As China emerges as a global force in the twenty-first century, questions of how existing great powers will navigate the geopolitical transition loom large. In Fateful Transitions, Daniel M. Kliman revisits historic power shifts to shed light on enduring patterns in international relations, demonstrating that the regime type of ascendant powers greatly influences global interactions.

Since the late nineteenth century, the world's major democracies have tended to accommodate or conciliate ascendant democratic states. Certain attributes of democracy, such as a free press and domestic checks and balances, encourage trust during power shifts, whereas closed and autocratic regimes on the ascent tend to produce a cycle of suspicion, competition, and confrontation. Drawing on democratic peace theory and power transition theory, Kliman compares Great Britain's embrace of U.S. ascendancy in the early twentieth century to its confrontational stance toward autocratic Germany and later U.S. mistrust of the Soviet Union. Within this geopolitical context, he evaluates the interactions between China and current great powers, the United States and Japan. Building on this analysis, Kliman offers new insights into the dynamics of power shifts and explores their implications for how today's established and emerging powers can successfully navigate fateful transitions.

Excerpt

An age-old question—how to manage the rise of new powers—looms large for the United States, Europe, and much of Asia.

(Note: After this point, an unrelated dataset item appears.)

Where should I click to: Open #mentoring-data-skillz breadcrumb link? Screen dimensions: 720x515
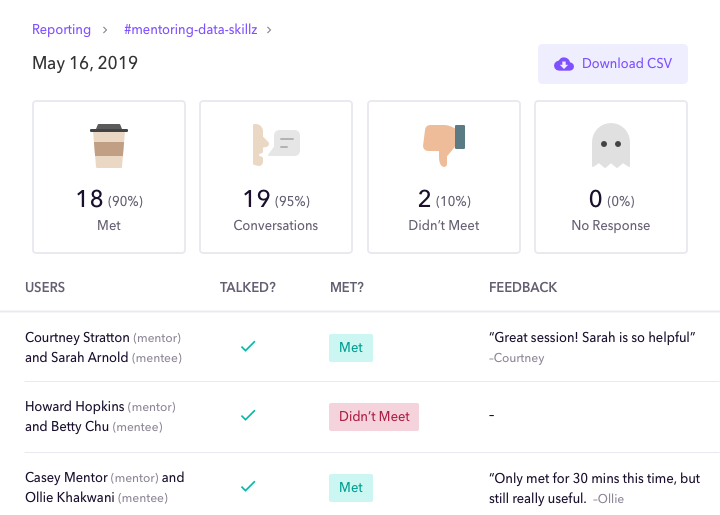tap(191, 29)
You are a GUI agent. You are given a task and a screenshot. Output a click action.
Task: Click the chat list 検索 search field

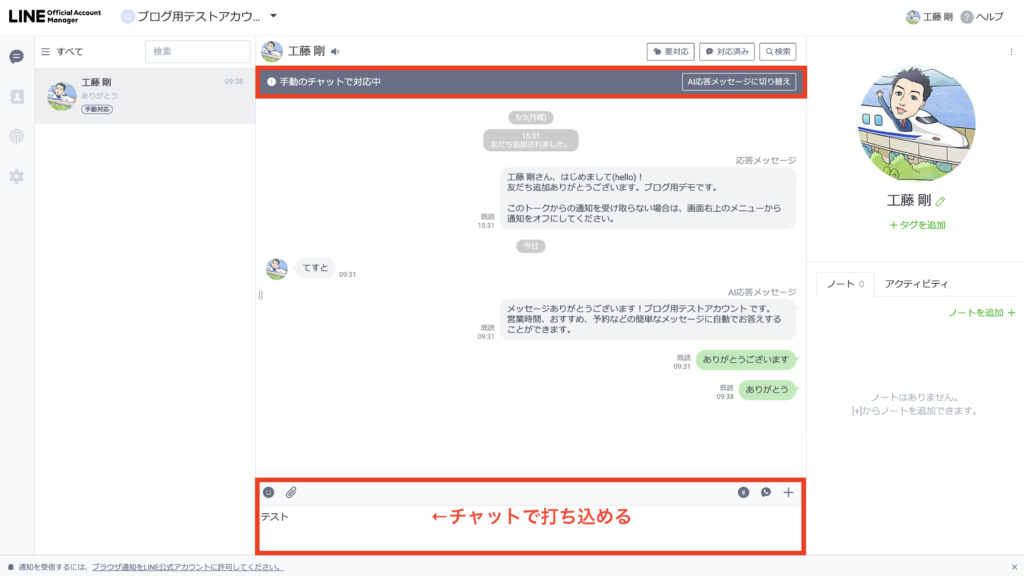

Although the nature of the emerging international order remains unclear, the geopolitics of the twentyfirst century has earlier parallels. Since the late 1800s, the world’s major democracies have repeatedly navigated the ascendance of other nations. The choices made by democratic leaders during these fateful transitions have profoundly shaped the course of history. On the positive side, these decisions paved the way for the Anglo-American rapprochement; on the negative side, the path taken culminated in World War I, World War II, and the Cold War. This track record of limited success should give today’s leaders pause as they confront a world increasingly defined by fateful transitions.

As other powers rise, democratic nations have pursued a range of strategies. Sometimes they have appeased, sometimes they have integrated the rising state into international institutions, sometimes they have built up military capabilities and alliances, and sometimes they have contained the ascendant state. On occasion, they have even switched approaches midway through a new power’s emergence. This book explains the strategic choices that democratic leaders make as they navigate power shifts. It argues that an ascendant state’s form of government decisively frames transitions of power: democracies can rise and reassure while autocracies cannot. As a result, the strategies adopted by democratic leaders differ depending on the regime type of the rising power.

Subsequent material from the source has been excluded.